08 octobre 2004

« Je me souviens » ou « Je m'en crisse »?

Le sort dévolu à nos églises en dit long sur l'état actuel de nos valeurs collectives. Sauf exceptions, on les laisse tomber en désuétude et en ruines ou on les sacrifie aux plus offrants.



Pourtant nos églises ont été les assises de nos villes et de nos villages; longtemps, elles en ont même été les phares. Les paroisses ont existé bien avant les municipalités. Pour bien marquer leur lieu d'appartenance, nos ancêtres défricheurs s'adressaient à l'évêché pour qu'il décrète officiellement que leur coin de pays devienne une nouvelle paroisse avec un nom de saint ou de sainte bien à elle -- à la mode du temps --, et pour demander qu'un curé vienne s'y installer pour s'occuper de leurs âmes et des affaires qui s'y greffent. Pour montrer à l'évêque qu'ils étaient sérieux, que la nouvelle paroisse serait là pour durer, ils s'engagaient à construire une église. Sitôt l'autorisation obtenue de fonder une nouvelle paroisse avec un nom bien à elle, ils organisaient une grande corvée pour bâtir une église, nos ancêtres, marquer à jamais l'événement dans la pierre et se donner un lieu de rassemblement à la mesure de leur coeur et de leur foi en l'avenir et en Dieu (ce qui revient au même). Dans chaque paroisse devenue depuis municipalité, quartier puis arrondissement, l'église a été un lieu identitaire, un lieu d'appartenance. Nos ancêtres y ont vécu les événements marquants de la dure vie que fut la leur, l'acceptant ainsi pour faciliter la nôtre. Ils étaient fiers de leur église : ils y amenaient leurs nouveau-nés pour les inscrire fièrement dans le registre de la paroisse, ils venaient y consacrer fièrement leurs épousailles, ils s'y rassemblaient fièrement pour célébrer les grandes fêtes. C'est à l'église qu'ils venaient les dimanches se serrer les coudes. C'est la cloche de l'église qui rythmait leur vie et en sonnait le glas. C'est à l'église en ces temps-là ouverte en tout temps qu'ils venaient se réfugier les jours de peine et de douleur pour y voir clair et y trouver espoir. Et c'est à l'ombre de l'église, qu'ils enterraient leurs morts pour que leur âme reste proche au moins en souvenir.

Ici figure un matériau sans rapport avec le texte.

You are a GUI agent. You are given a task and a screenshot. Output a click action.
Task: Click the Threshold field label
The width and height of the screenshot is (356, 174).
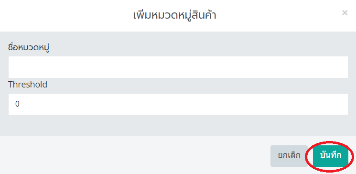click(28, 85)
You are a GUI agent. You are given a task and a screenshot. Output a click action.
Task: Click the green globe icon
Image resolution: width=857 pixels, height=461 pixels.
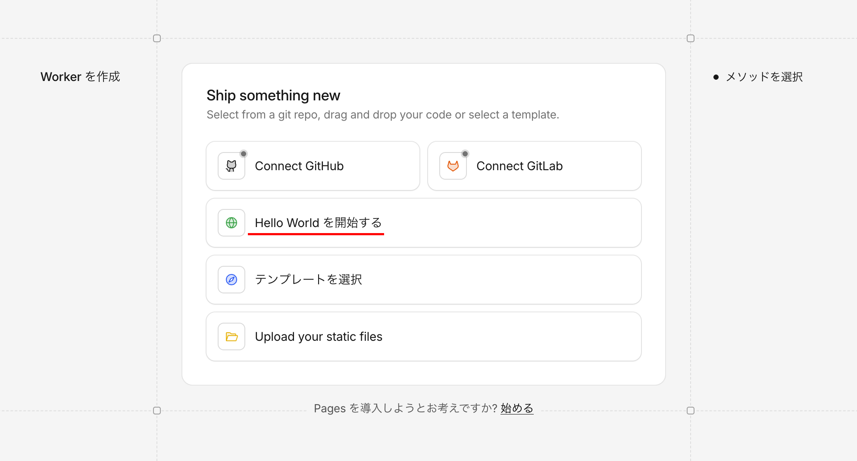(231, 223)
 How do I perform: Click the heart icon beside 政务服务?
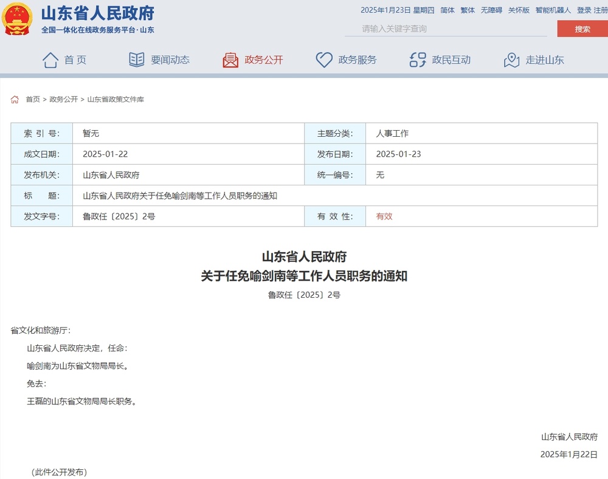point(323,60)
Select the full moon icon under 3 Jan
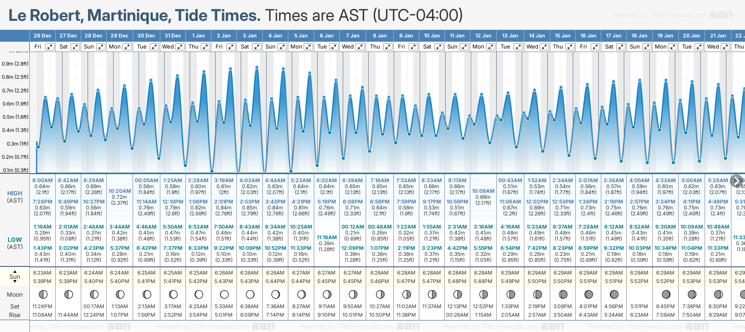745x332 pixels. coord(250,294)
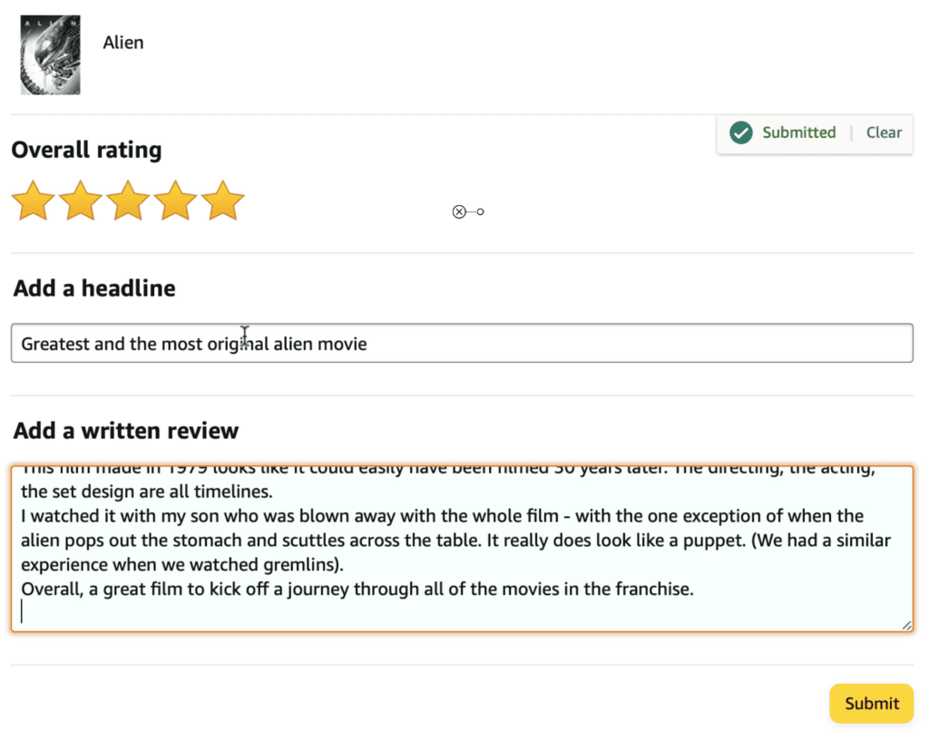Viewport: 929px width, 732px height.
Task: Clear the submitted review
Action: [x=883, y=132]
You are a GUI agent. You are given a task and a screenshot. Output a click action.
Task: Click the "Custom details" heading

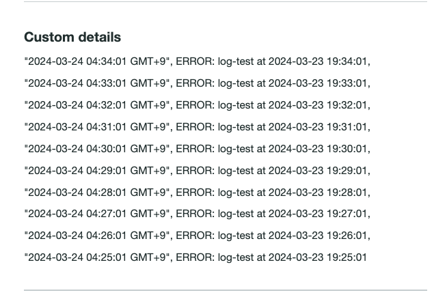(x=72, y=38)
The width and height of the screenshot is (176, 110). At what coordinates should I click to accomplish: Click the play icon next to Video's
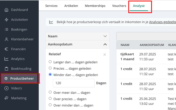[6, 88]

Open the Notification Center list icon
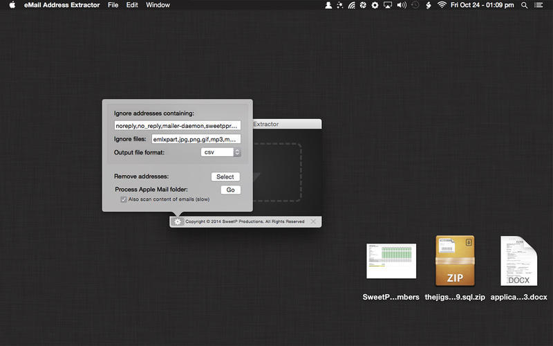[x=538, y=6]
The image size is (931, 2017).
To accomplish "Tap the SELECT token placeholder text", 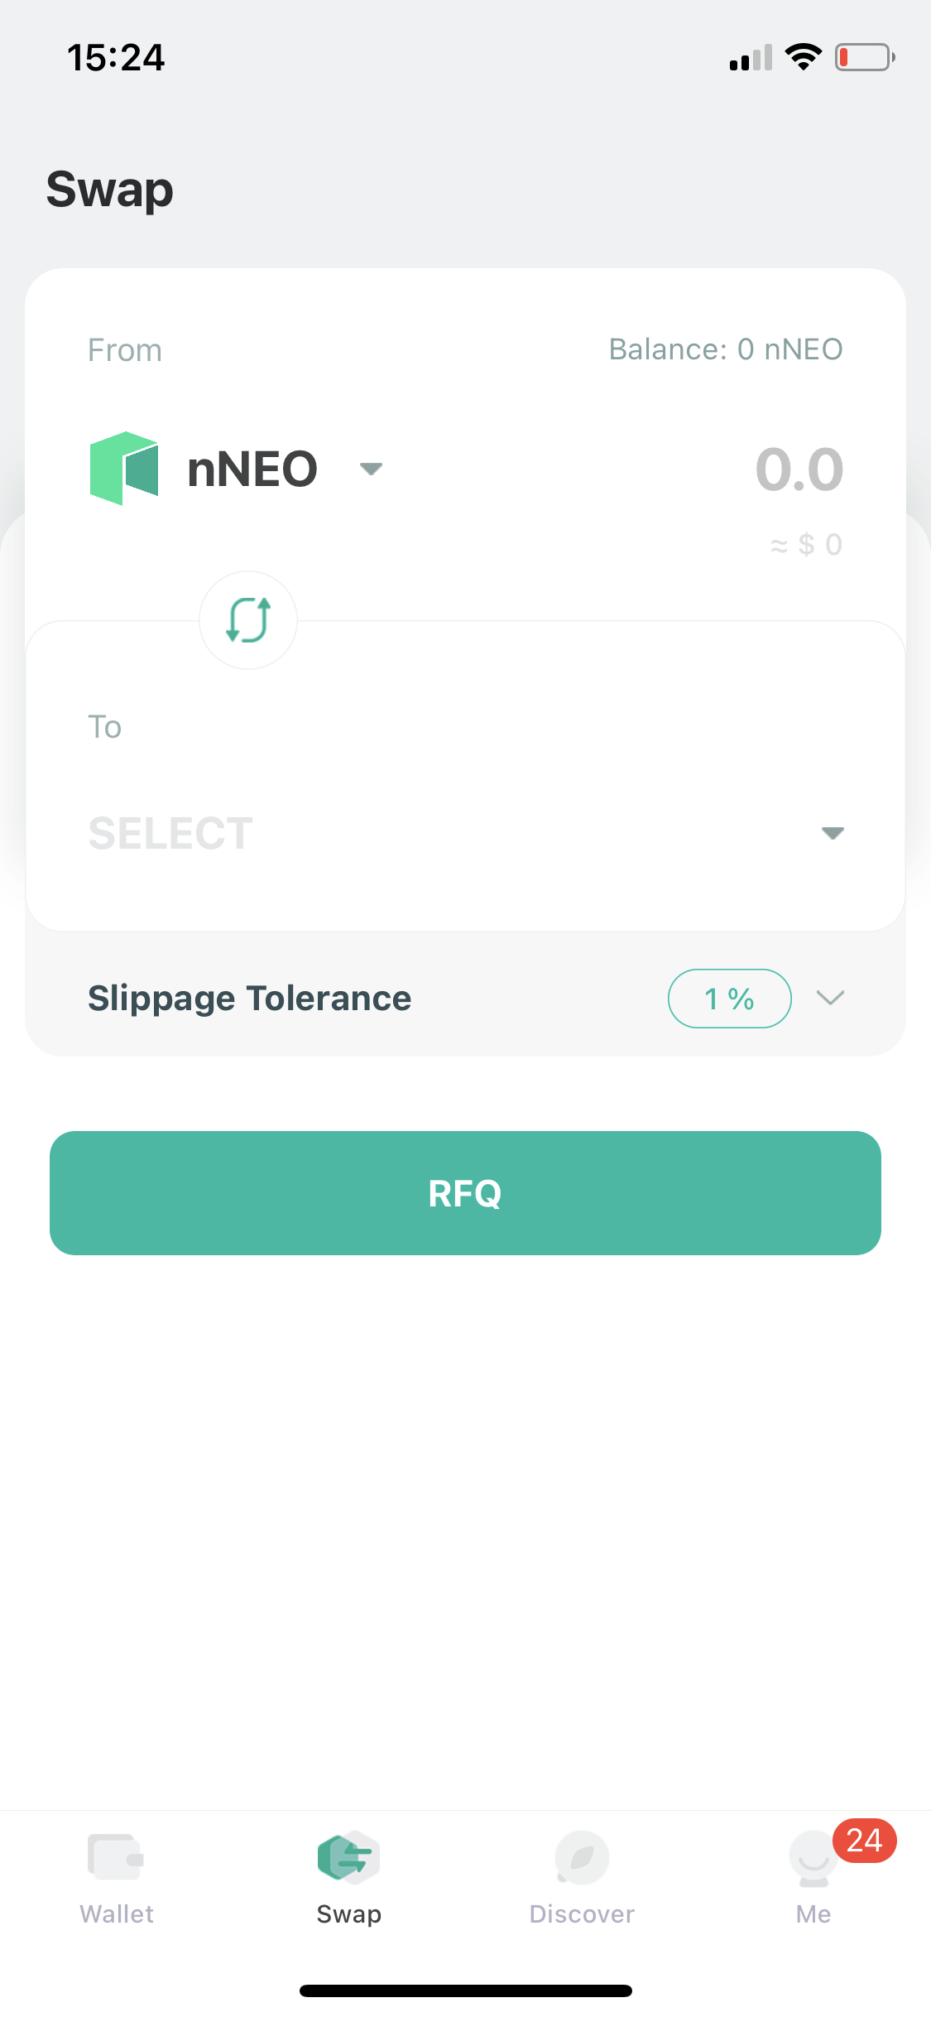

Mais ça, c'était il y a longtemps. Nous avons fait depuis la révolution tranquille et tranquillisante. Le sort de nos églises reflète tellement bien l'état actuel des valeurs québécoises. Nos ancêtres, ce qu'ils ont fait pour nous et ce qu'ils nous ont légué, on s'en fout : le mot ancêtre n'apparaîtra bientôt plus dans les dictionnaires. La fierté de notre patrimoinem, on s'en fout : les musées ne sont pas rentables, alors... La responsabilité citoyenne et collective, on s'en fout : le gouvernement, la police et l'armée, c'est pas là pour rien! Les paysages ruraux et urbains que nous ont légués nos ancêtres défricheurs et bâtisseurs, on s'en fout : qu'est-ce que ça donne, les paysages sont toujours beaux à la télé.



Identité? Consommateur voteur. Adresse? Village global. Appartenance? J'appartiens à ma banque, à mon employeur et à mes gouvernements. Devise : « Je me souviens »? Non. Je m'en crisse.



Si la devise du Québec était encore « Je me souviens », le gouvernement obligerait les élus municipaux qui ne le font pas à prendre la relève des marguillers lorsque ces derniers ne peuvent plus s'occuper d'une église, et à lui trouver une vocation communautaire.